Assafiri agrees. It’s partly the reason she has so far only invited Muslim women to be asked questions by diners. She is aware that a minority of people interpret Islamic law in a way that discriminates against women and regards them as subordinate. She told the diners earlier in the night such views should always be challenged and were not welcome in her restaurant.

“People say; ‘Why not men?’” she says.

“For me, I work well with women, because I don’t have to start from the position of challenging male ideology and conceptions of Islam. We start from a different premise.

Founder of Muslim speed dating, Hana Assafiri (left) with Toltu Tufa. Photograph: Melissa Davey for the Guardian
“A lot of the Muslim women here I’ve known for years and years and they are generous and brilliant, and sadly they haven’t been in the limelight. I want to give these women in our communities a platform.”

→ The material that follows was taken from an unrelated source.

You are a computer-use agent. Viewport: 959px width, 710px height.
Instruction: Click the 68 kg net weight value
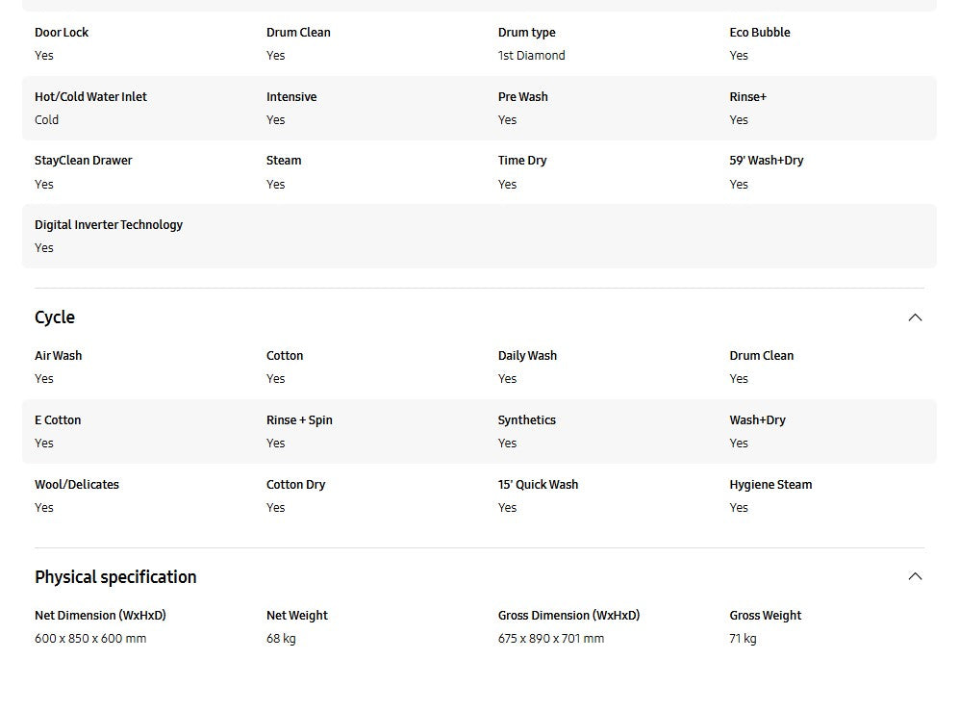tap(281, 639)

Still, she knows that she might struggle to change the hearts and minds of fringe groups who protest against the building of mosques, or of people who abuse and assault Muslim people in the streets. Those who attend Muslim speed-dating are largely those who already have open minds. They come because they want to celebrate multiculturalism and learn more about the diversity in their neighbourhood.

Nearly every Muslim woman here has a story of being verbally or physically abused on the street. One, Sareh Salarzadeh, a school principal, says she had a beer can thrown at her car window while driving. Another time, a motorist tried to ram her off the road. Compared to experiences like those, facing questions from genuinely curious and receptive diners is easy.

“We can’t wait for a Martin Luther King or a Gandhi to address the divisions in our society,” Assafiri says.

“We must address it at the micro-level and take personal responsibility. Maybe we’re not reaching the anti-Bendigo mosque types, but we’re creating a model of starting genuine conversations that can be taken around Australia. We’re creative and we’re brave and we’re trying.